--- Start ---

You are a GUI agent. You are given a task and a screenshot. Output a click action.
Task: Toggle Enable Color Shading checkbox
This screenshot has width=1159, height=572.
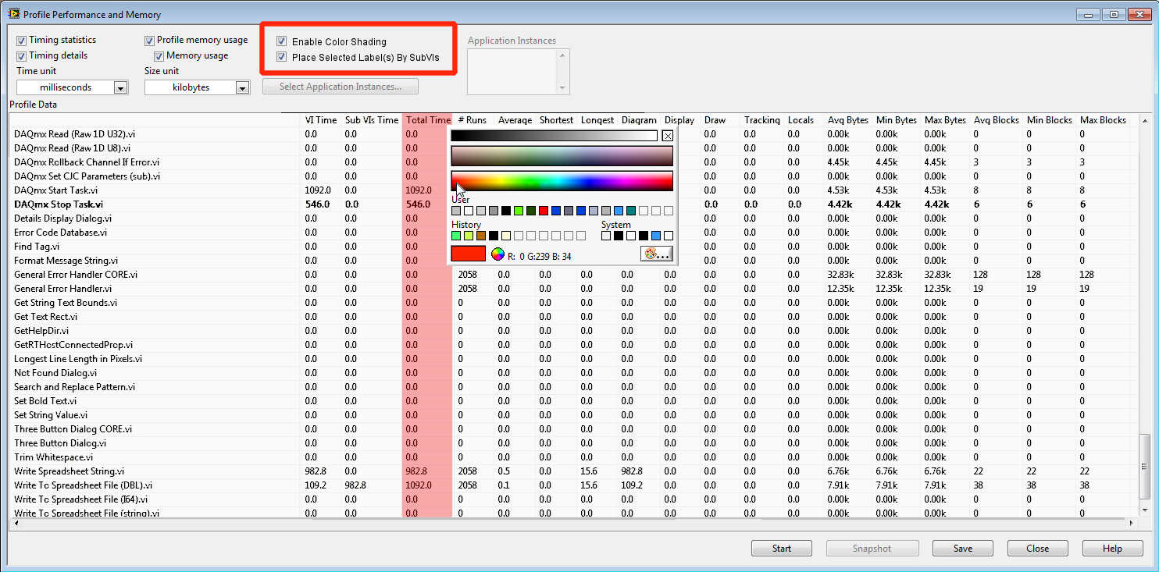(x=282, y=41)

--- End ---
--- Start ---

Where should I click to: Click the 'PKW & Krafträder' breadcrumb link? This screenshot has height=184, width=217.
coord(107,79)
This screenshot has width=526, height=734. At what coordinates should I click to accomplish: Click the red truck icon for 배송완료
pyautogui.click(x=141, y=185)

--- End ---

**PROBLEM TO SOLVE:** Could you copy out the material from the line containing "Where should I" down through the line containing "pyautogui.click(x=141, y=185)", both included, without changing anything?

**RESPONSE:**
Where should I click to: Click the 'PKW & Krafträder' breadcrumb link? This screenshot has height=184, width=217.
coord(107,79)
This screenshot has width=526, height=734. At what coordinates should I click to accomplish: Click the red truck icon for 배송완료
pyautogui.click(x=141, y=185)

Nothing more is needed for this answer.